If you look up in a warehouse, office building or school, you are likely to see fluorescent lights. They are very common and comprise a large percentage of industrial and commercial lighting systems. Although more than types of sockets comprise these systems they are not employed equally. In fact, the majority of them are non-shunted and shunted sockets.
What Is a Shunt?
A shunt is a term used in the fields of medicine and electrical engineering. It comes from the word meaning to bypass, turn away or go on a follow a different route. In medicine, a shunt is inserted into the body to help drain bodily fluids or to divert it away from one passageway or channel to another one. In electronics, the intent of the shunt is to help the electric current proceed along another route. It bypasses a circuit point through making a path of least resistance. This is the purpose of shunted sockets.
Un-shunted sockets operate differently. With shunted sockets, the contacts, numbering two wires, directly connect at the socket. This permits the power to move directly from one contact to the other. This characteristics or quality if often called positive continuity. With un-shunted sockets, four wires are more common. The contacts are not connected one to the other.
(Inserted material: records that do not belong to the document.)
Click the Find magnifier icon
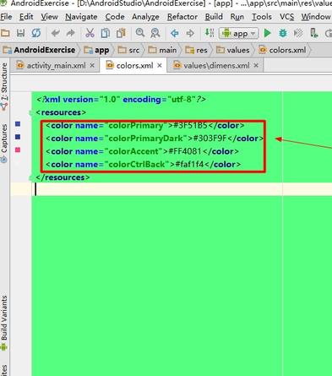The height and width of the screenshot is (376, 332). (140, 33)
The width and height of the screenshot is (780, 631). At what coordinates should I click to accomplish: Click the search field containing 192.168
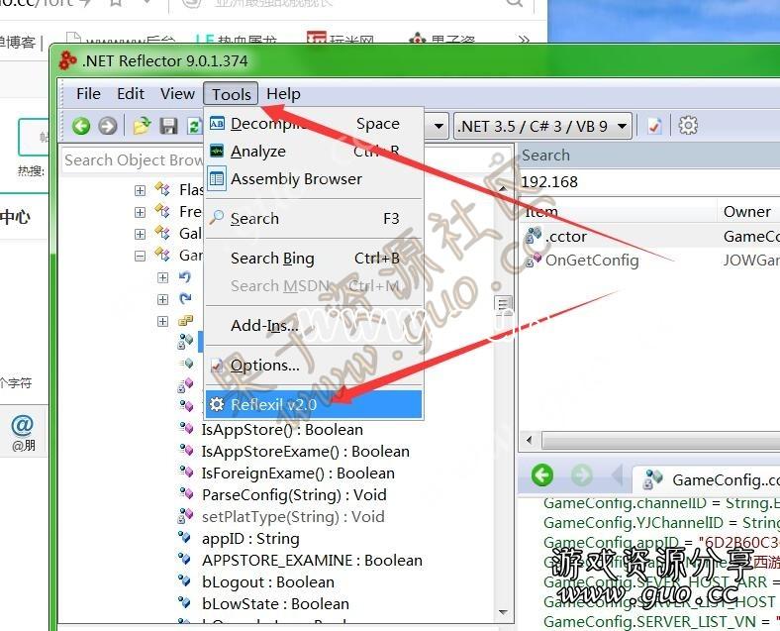[643, 182]
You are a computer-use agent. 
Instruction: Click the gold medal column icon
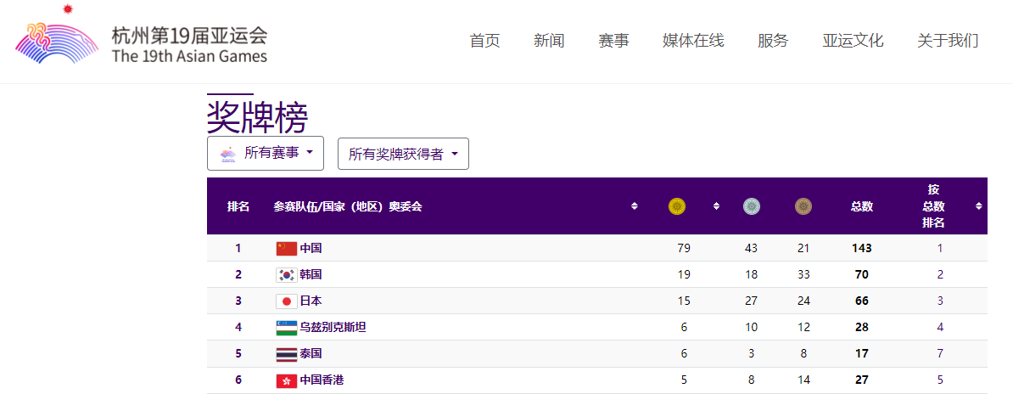point(676,206)
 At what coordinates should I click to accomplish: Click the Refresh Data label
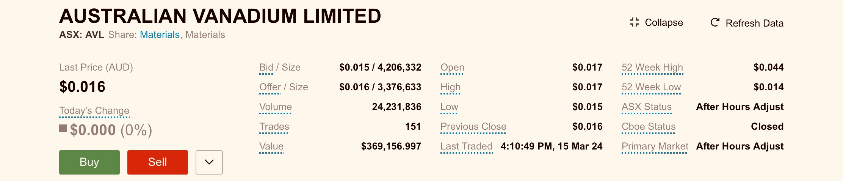(x=754, y=23)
Fluorescent Lights and Shunted Sockets
Not all fluorescent lights or lamps are created equal. There are T-12, T-8 and T-5. These all represent different stages of development, efficiency rates and popularity of this particular lighting system. Such types must have the right type of shunted sockets. This would be T-12, T-8 and T-5.
At the same time, the sockets will be shunted or non-shunted in accordance with other factors. One of these is the ballast. It makes a fluorescent light rapid start or instant start. The rapid start is the most popular type of fluorescent light on the market today. They require the more conventional type of sockets. These are shunted sockets.
If you have an instant start ballast, you do not have a shunted socket. You have a non-shunted socket. The wires are often more visible while the shunted sockets are not. There is also no continuity with the non-shunted sockets. It is important to realize this. Each type of ballast requires the right socket. To use the wrong type can result in malfunctions, decreased life of the lamp and potential electronic problems.
Shunted Sockets
The term “shunt” can have many different applications. Yet, generally, it means to change the pathway or normal route. In fluorescent lighting, if you have a rapid start lighting system, you know the ballast dictates a specific type of socket. The same applies to other types of lighting systems including instant start. Before you make a move to place them in a specific socket, make sure you know for a certainty that your lighting system requires non-shunted or shunted sockets, first.